- Câmara aprovou projeto que proíbe o sigilo de informações sobre gastos da administração pública, incluindo diárias, alimentação, hospedagem, passagens, aquisição de bens, despesas de locomoção e cartões corporativos, e segue para o Senado.
- Texto é de autoria de Gustavo Gayer e Marcel van Hattem; o Congresso poderá rever classificações de sigilo por decreto legislativo.
- A proposta prevê derrubada automática do sigilo se pedido de revisão ficar parado por mais de cento e vinte dias na Comissão Mista de Reavaliação de Informações.

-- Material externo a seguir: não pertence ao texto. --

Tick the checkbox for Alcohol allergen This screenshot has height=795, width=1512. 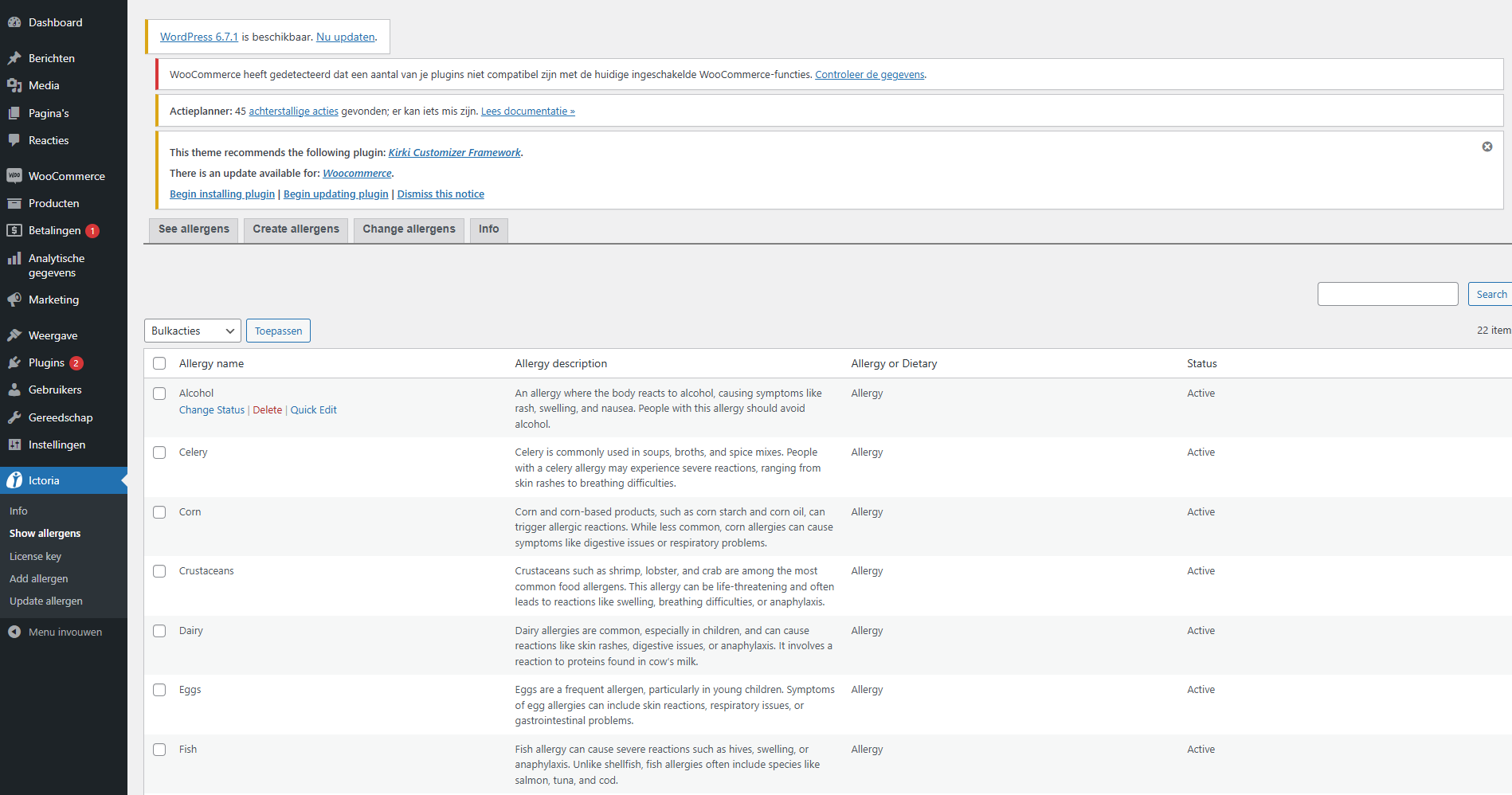(x=159, y=394)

- Há alterações na Lei de Acesso à Informação para mudar a classificação de algumas informações, mantendo em reservado informações que possam colocar em risco a segurança do presidente, do vice e de suas famílias até o fim do mandato.

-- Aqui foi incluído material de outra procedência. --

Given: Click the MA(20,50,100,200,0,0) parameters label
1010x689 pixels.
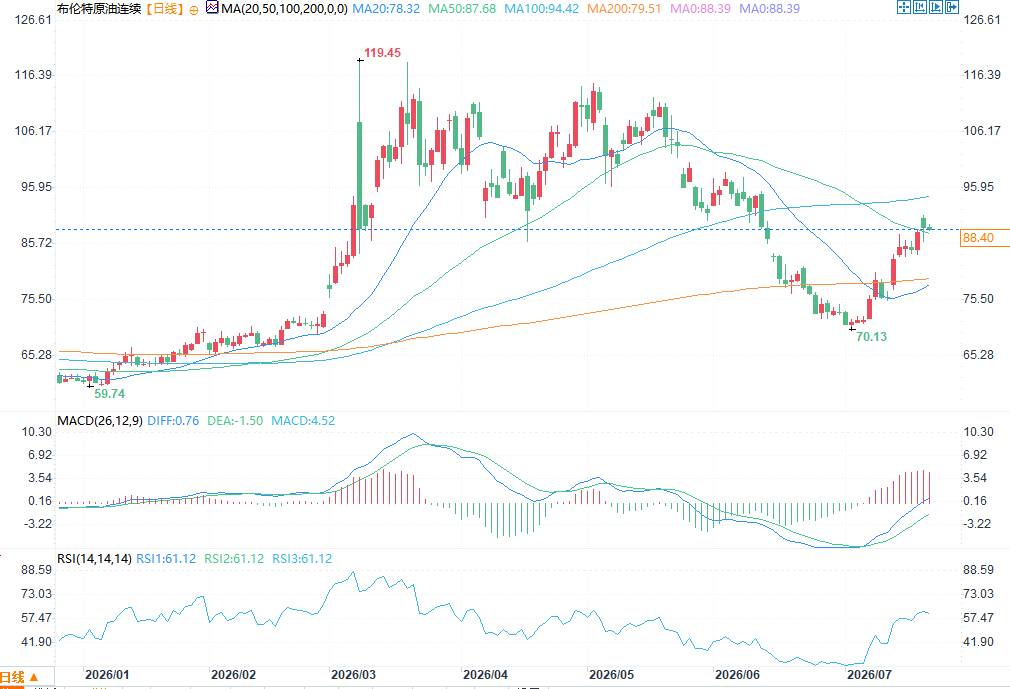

- O projeto cria nova hipótese na Lei de Improbidade Administrativa, punindo quem impor sigilo para obter proveito pessoal ou ocultar ato ilegal, com sanções como perda da função pública, suspensão de direitos e multa.
A Câmara dos Deputados aprovou um projeto de lei que proíbe o sigilo de informações sobre gastos da administração pública. O texto também permite que o Congresso reveja classificações de sigilo por decreto legislativo. A matéria segue para o Senado.
O projeto, de autoria de Gustavo Gayer e Marcel van Hattem, retira o sigilo de itens como diárias, alimentação, hospedagem, passagens, aquisições, despesas de locomoção, suprimento de fundos e gastos com cartões corporativos.
A proposta foi relatada pelo líder do PL na Câmara, Sóstenes Cavalcante. Também estabelece que o sigilo seja derrubado automaticamente se um pedido de revisão ficar parado por mais de 120 dias na Comissão Mista de Reavaliação de Informações.
Alterações na LAI
O texto altera a Lei de Acesso à Informação para permitir mudanças na classificação de informações, mantendo reservadas apenas aquelas que possam comprometer a segurança de presidente, vice e familiares. Essas informações ficam sigilosas até o fim do mandato.
Contudo, as despesas de custeio, representação, diárias, alimentação, hospedagem, passagem, locomoção e despesas do cartão corporativo não receberiam essa restrição adicional.
A proposta ainda cria uma hipótese de improbidade administrativa, prevendo punições para quem classificar informações para obter proveito pessoal ou ocultar ato ilegal, como perda da função pública e suspensão de direitos políticos.
Entre as sanções estão multa civil, proibição de contratar com o Poder Público e restrições fiscais ou creditícias por até 14 anos.